• Task: In the listing below, change "Viewport" to "Display" in the part that opens with the line containing "Pick the 10/12 date label" and closes with the line containing "Looking at the screenshot, I should (x=300, y=31).". Reproduce only those lines, with no other alterations.

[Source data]
----

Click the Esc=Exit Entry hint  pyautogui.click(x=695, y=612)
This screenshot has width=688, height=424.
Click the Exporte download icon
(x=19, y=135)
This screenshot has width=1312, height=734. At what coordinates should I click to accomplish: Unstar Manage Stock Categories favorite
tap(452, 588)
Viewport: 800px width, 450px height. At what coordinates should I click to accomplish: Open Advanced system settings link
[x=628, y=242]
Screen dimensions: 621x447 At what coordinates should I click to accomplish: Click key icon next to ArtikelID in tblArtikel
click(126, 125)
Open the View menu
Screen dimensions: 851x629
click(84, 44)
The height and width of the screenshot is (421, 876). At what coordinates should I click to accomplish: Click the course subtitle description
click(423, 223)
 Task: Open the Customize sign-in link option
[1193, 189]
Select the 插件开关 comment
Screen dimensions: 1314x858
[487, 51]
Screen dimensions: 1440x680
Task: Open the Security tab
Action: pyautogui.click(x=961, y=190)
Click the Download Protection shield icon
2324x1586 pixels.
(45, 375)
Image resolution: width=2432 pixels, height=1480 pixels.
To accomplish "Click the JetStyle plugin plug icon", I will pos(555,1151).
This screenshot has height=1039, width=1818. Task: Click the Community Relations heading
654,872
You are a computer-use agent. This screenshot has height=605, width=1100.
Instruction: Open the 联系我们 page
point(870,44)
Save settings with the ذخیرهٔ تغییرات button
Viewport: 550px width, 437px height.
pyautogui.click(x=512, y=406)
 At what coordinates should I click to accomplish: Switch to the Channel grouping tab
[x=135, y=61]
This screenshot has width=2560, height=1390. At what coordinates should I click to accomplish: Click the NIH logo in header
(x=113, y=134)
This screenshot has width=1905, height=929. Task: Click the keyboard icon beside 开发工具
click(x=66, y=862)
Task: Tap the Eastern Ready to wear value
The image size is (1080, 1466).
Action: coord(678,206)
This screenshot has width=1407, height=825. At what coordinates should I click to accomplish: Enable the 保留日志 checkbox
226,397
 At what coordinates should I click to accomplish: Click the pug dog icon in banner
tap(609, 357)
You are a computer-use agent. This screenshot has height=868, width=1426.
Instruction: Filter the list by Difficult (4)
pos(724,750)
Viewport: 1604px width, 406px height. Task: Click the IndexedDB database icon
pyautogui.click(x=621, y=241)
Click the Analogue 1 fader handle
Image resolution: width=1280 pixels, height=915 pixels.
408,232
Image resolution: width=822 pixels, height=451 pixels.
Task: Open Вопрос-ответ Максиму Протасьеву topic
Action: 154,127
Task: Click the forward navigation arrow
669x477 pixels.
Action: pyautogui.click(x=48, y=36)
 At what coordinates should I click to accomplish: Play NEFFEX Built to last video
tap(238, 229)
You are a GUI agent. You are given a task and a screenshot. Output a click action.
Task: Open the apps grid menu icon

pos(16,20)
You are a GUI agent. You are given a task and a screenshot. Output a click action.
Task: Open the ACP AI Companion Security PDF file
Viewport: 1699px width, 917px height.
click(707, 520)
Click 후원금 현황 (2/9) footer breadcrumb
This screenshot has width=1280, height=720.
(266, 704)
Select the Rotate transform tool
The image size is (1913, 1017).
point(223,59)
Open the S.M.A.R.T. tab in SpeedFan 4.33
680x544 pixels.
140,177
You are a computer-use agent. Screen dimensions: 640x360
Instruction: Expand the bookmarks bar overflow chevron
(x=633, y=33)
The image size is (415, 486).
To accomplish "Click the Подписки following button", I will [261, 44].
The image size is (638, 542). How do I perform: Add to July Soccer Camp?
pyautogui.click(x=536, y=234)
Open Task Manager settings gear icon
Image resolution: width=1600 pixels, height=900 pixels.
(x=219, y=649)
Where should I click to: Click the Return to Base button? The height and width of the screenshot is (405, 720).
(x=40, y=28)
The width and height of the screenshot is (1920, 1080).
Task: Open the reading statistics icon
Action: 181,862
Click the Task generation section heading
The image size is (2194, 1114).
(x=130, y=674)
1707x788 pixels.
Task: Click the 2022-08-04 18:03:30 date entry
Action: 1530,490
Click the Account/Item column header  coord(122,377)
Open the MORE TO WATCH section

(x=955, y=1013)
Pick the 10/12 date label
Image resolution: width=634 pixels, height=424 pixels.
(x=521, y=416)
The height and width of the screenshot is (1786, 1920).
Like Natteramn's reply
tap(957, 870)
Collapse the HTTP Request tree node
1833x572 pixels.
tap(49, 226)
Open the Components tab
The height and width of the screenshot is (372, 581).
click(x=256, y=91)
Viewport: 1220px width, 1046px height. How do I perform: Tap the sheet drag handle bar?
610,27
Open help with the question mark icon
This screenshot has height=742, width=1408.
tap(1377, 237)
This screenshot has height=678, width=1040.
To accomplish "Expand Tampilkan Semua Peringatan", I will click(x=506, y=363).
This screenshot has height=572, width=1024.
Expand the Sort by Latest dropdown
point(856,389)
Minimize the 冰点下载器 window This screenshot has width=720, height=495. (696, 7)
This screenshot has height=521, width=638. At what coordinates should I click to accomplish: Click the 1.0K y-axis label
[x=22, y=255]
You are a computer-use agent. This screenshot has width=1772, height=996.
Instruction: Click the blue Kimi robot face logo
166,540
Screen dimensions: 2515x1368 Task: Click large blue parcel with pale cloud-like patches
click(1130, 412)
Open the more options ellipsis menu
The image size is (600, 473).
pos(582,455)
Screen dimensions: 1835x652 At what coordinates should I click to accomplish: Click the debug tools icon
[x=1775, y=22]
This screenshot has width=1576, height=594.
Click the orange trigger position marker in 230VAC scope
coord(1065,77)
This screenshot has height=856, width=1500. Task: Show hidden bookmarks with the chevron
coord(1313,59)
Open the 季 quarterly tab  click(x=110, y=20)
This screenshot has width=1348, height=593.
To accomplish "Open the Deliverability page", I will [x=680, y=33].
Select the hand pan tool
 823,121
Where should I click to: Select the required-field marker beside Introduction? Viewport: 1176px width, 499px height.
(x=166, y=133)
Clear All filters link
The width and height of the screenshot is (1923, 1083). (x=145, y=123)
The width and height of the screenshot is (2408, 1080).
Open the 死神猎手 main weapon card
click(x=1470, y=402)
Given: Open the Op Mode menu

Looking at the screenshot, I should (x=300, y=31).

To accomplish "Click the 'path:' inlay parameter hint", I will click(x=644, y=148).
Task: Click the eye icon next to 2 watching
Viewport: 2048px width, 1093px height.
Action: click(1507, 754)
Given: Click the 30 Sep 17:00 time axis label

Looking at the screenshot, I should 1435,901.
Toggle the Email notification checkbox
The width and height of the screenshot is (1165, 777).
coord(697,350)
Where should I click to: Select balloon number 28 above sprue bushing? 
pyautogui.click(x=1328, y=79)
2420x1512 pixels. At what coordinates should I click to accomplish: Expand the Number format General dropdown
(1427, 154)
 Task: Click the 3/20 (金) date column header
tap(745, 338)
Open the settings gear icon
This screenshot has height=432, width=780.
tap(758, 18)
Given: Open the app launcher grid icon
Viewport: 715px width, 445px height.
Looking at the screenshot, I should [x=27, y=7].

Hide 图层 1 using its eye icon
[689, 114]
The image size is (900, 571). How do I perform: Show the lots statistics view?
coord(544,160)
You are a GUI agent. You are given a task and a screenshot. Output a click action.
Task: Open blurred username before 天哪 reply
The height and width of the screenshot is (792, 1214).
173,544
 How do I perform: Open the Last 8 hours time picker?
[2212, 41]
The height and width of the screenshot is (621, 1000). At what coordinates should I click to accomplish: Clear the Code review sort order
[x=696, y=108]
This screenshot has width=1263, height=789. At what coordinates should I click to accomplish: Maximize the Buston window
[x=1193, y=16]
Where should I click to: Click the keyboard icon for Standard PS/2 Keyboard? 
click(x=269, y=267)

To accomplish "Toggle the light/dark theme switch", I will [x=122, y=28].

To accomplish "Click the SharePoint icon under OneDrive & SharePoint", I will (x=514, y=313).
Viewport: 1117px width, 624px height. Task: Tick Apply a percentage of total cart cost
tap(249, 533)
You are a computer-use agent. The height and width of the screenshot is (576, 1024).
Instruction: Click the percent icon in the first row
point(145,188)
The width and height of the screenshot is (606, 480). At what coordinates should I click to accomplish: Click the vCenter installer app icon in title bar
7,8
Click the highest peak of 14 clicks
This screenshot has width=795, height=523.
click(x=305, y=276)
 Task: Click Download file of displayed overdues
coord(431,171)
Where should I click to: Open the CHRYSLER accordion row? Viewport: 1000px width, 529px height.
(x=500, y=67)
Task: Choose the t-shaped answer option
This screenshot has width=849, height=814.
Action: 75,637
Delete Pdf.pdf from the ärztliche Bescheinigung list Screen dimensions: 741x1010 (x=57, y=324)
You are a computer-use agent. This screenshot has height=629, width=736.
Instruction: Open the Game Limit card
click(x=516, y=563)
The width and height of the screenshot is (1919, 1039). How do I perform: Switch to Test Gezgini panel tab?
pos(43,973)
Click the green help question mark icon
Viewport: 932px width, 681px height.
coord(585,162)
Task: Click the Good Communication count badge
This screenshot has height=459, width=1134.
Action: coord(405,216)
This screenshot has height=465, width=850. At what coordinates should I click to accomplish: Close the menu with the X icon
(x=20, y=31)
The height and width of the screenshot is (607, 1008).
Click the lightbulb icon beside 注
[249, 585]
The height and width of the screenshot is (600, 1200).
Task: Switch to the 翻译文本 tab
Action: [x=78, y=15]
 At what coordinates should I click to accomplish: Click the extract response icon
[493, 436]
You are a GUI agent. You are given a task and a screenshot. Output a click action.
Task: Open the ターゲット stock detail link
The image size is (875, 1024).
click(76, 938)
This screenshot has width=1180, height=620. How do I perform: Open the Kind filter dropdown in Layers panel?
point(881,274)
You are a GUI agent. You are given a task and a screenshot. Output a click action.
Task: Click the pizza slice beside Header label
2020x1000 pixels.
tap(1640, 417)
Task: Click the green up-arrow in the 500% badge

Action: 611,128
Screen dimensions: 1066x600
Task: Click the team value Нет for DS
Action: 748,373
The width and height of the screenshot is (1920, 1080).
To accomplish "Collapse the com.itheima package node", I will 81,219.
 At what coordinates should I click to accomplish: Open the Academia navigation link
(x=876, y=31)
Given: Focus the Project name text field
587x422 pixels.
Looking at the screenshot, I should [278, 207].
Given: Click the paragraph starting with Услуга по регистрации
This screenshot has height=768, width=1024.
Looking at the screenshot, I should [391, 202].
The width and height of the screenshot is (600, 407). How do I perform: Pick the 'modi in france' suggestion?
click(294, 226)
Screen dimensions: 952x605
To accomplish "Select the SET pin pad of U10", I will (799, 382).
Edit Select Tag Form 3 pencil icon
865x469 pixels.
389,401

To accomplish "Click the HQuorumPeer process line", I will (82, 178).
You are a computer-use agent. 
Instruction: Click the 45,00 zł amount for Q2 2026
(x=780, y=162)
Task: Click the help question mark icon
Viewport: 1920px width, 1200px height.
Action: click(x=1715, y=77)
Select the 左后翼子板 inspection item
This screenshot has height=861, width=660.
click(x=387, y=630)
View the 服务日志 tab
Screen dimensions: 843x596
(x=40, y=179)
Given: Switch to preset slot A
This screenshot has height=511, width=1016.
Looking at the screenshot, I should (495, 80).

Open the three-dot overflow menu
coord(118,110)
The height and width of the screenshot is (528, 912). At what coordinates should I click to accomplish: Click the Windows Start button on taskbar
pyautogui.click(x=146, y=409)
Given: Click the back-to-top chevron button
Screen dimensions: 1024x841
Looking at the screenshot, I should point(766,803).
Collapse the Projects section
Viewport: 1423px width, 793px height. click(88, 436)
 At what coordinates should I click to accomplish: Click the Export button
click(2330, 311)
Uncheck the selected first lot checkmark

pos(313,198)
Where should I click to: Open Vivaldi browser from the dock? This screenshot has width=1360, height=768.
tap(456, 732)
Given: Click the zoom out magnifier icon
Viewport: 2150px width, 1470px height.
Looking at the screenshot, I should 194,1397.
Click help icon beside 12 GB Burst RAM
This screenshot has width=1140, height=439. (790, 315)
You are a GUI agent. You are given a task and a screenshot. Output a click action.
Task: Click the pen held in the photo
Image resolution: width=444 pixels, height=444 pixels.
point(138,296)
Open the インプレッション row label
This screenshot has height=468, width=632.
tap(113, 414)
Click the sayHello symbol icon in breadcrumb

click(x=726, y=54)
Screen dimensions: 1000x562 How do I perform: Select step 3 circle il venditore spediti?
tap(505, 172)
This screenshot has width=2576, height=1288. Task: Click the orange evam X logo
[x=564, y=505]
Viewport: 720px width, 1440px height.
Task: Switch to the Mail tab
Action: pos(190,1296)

----

• Full solution:
Pick the 10/12 date label
Image resolution: width=634 pixels, height=424 pixels.
(x=521, y=416)
The height and width of the screenshot is (1786, 1920).
Like Natteramn's reply
tap(957, 870)
Collapse the HTTP Request tree node
1833x572 pixels.
tap(49, 226)
Open the Components tab
The height and width of the screenshot is (372, 581).
click(x=256, y=91)
Display: 1220px width, 1046px height. How do I perform: Tap the sheet drag handle bar?
610,27
Open help with the question mark icon
This screenshot has height=742, width=1408.
tap(1377, 237)
This screenshot has height=678, width=1040.
To accomplish "Expand Tampilkan Semua Peringatan", I will click(x=506, y=363).
This screenshot has height=572, width=1024.
Expand the Sort by Latest dropdown
point(856,389)
Minimize the 冰点下载器 window This screenshot has width=720, height=495. (696, 7)
This screenshot has height=521, width=638. At what coordinates should I click to accomplish: Click the 1.0K y-axis label
[x=22, y=255]
You are a computer-use agent. This screenshot has width=1772, height=996.
Instruction: Click the blue Kimi robot face logo
166,540
Screen dimensions: 2515x1368 Task: Click large blue parcel with pale cloud-like patches
click(1130, 412)
Open the more options ellipsis menu
The image size is (600, 473).
pos(582,455)
Screen dimensions: 1835x652 At what coordinates should I click to accomplish: Click the debug tools icon
[x=1775, y=22]
This screenshot has width=1576, height=594.
Click the orange trigger position marker in 230VAC scope
coord(1065,77)
This screenshot has height=856, width=1500. Task: Show hidden bookmarks with the chevron
coord(1313,59)
Open the 季 quarterly tab  click(x=110, y=20)
This screenshot has width=1348, height=593.
To accomplish "Open the Deliverability page", I will [x=680, y=33].
Select the hand pan tool
 823,121
Where should I click to: Select the required-field marker beside Introduction? Display: 1176px width, 499px height.
(x=166, y=133)
Clear All filters link
The width and height of the screenshot is (1923, 1083). (x=145, y=123)
The width and height of the screenshot is (2408, 1080).
Open the 死神猎手 main weapon card
click(x=1470, y=402)
Given: Open the Op Mode menu

Looking at the screenshot, I should (x=300, y=31).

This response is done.